*** Begin section ***
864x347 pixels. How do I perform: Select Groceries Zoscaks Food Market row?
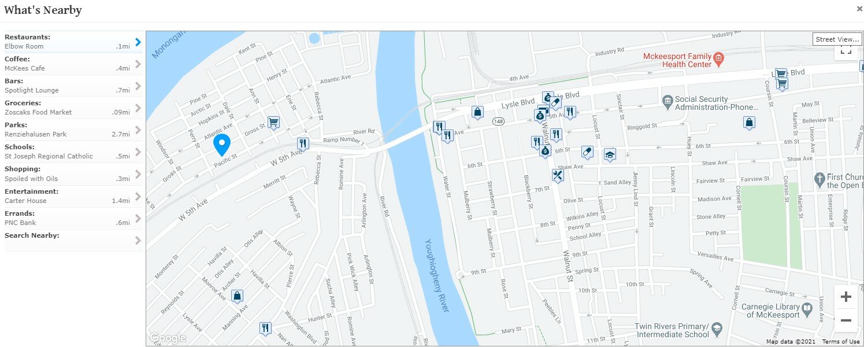click(69, 108)
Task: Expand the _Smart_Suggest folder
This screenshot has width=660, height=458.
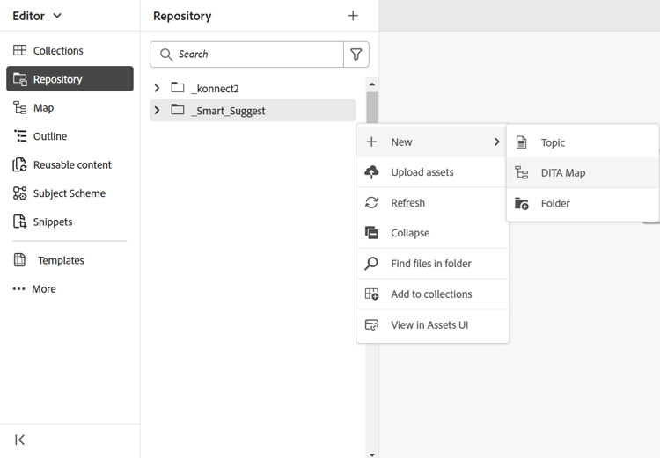Action: (157, 111)
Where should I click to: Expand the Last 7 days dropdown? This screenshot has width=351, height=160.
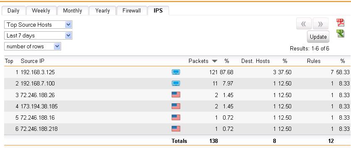(x=38, y=35)
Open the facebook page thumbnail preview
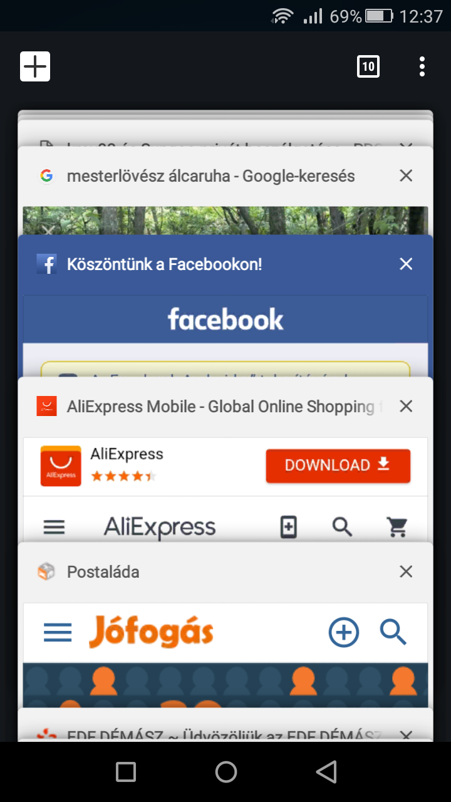 226,336
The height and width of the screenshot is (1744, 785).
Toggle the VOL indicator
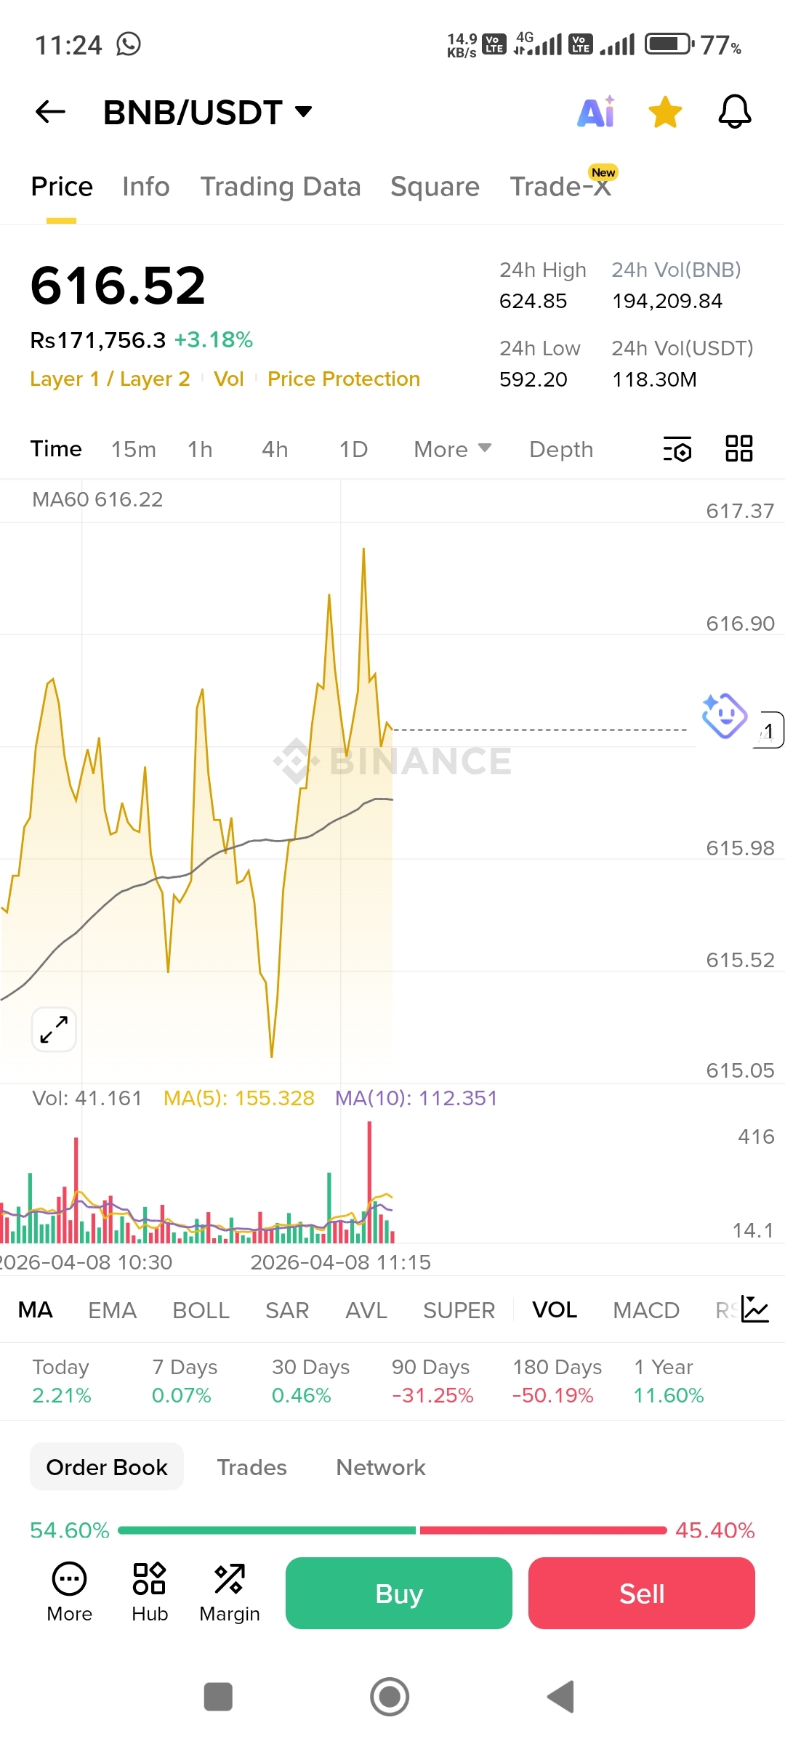click(555, 1309)
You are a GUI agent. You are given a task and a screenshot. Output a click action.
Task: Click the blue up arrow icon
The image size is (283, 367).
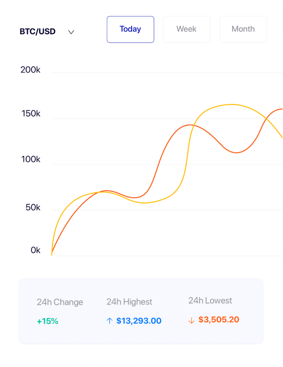(x=110, y=321)
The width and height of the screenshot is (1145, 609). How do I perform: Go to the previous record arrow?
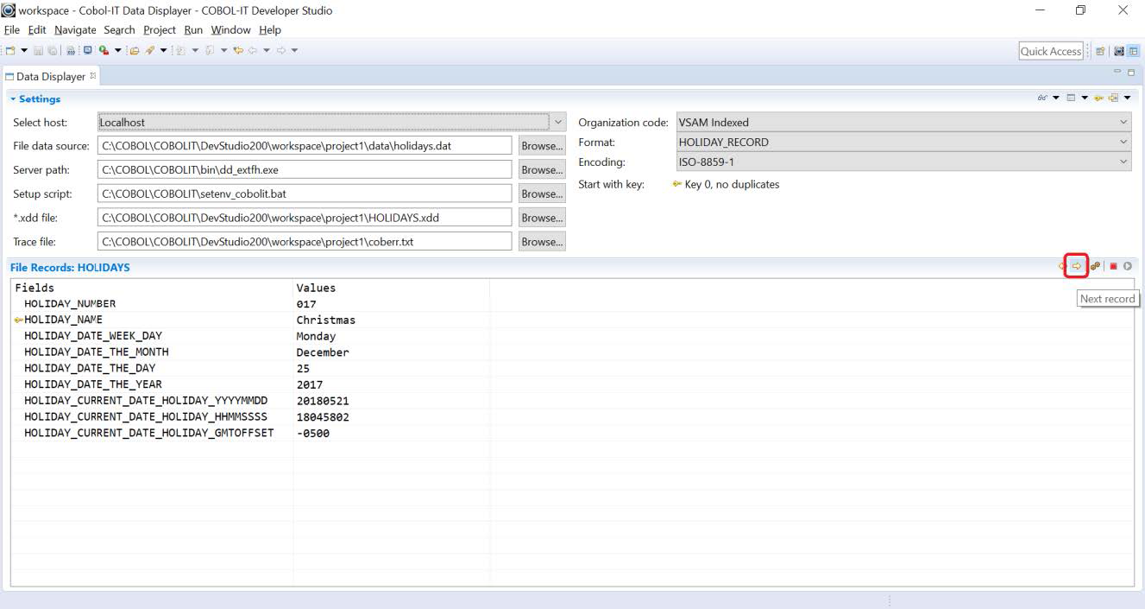pyautogui.click(x=1062, y=266)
*** End section ***
Exercise: Transcribe every record above in full. Pictures stay out of the copy.

Written response:
864x347 pixels. How do I perform: Select Groceries Zoscaks Food Market row?
click(69, 108)
Task: Expand the _Smart_Suggest folder
This screenshot has width=660, height=458.
Action: (157, 111)
Where should I click to: Expand the Last 7 days dropdown? This screenshot has width=351, height=160.
(x=38, y=35)
Open the facebook page thumbnail preview
 226,336
The height and width of the screenshot is (1744, 785).
Toggle the VOL indicator
click(555, 1309)
You are a GUI agent. You are given a task and a screenshot. Output a click action.
Task: Click the blue up arrow icon
The image size is (283, 367).
(x=110, y=321)
The width and height of the screenshot is (1145, 609). How do I perform: Go to the previous record arrow?
pyautogui.click(x=1062, y=266)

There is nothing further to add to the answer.